Overwhelming evidence from the largest evolutionary study of gene sequences ever performed shows that the major groups of mammals emerged well before the extinction of the dinosaurs, according to Penn State researchers Sudhir Kumar, postdoctoral fellow, and S. Blair Hedges, associate professor of biology, whose research will be published in the April 30, 1998, issue of the journal Nature.
"The evolution of mammals appears to have occurred gradually by the isolation of breeding groups when the continents broke apart, not suddenly by the rapid filling of ecological niches left vacant when the dinosaurs became extinct," Hedges says. The massive gene study suggests that modern orders of mammals first evolved when the continents were separating during the Cretaceous era about 100 million years ago--much earlier than some previous estimates based on fossil studies, which link the evolutionary event to mass extinctions 65 million years ago.
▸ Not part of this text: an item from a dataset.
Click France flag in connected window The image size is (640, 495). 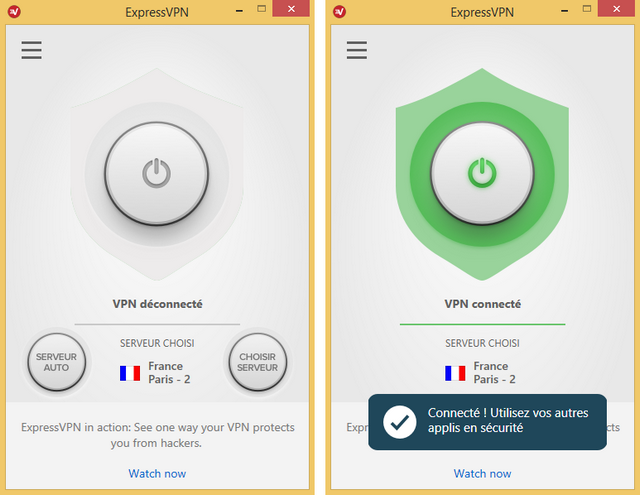(x=455, y=373)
"This is the first time we ever have been able to estimate when all these lifeforms appeared on Earth," Hedges says. "Fossils can't give us this information, partly because there are huge periods of Earth's history from which not enough fossils have been found to make reliable estimates."
To gauge the pace of evolution, Kumar and Hedges mined a burgeoning collection of gene sequences being accumulated at Genbank, the public genetic databases maintained by the National Institutes of Health. "During the past few years there has been a tremendous explosion in the number of known gene sequences, so we had ten times as much data to work with as we did just two years ago," says Hedges, who published a similar but much smaller study with Kumar and others in 1996.
The scientists sifted through many thousands of vertebrate gene sequences from hundreds of species to find those that develop mutations at a constant rate over time, which Kumar and Hedges used like the ticking of a molecular clock to trace the history of each species back to its origin.
Hedges says that, in contrast to the use of gene sequences, the use of fossils to estimate when two species emerged from their last common ancestor necessarily results in an underestimation. "The body structure of a fossilized animal had to have evolved at some earlier date before its lifetime--in many cases, it was many generations and many millions of years earlier. But genes are different--their clock-like mutations start ticking away as soon as a new species evolves, so the molecular clock takes you back to the actual time of origin."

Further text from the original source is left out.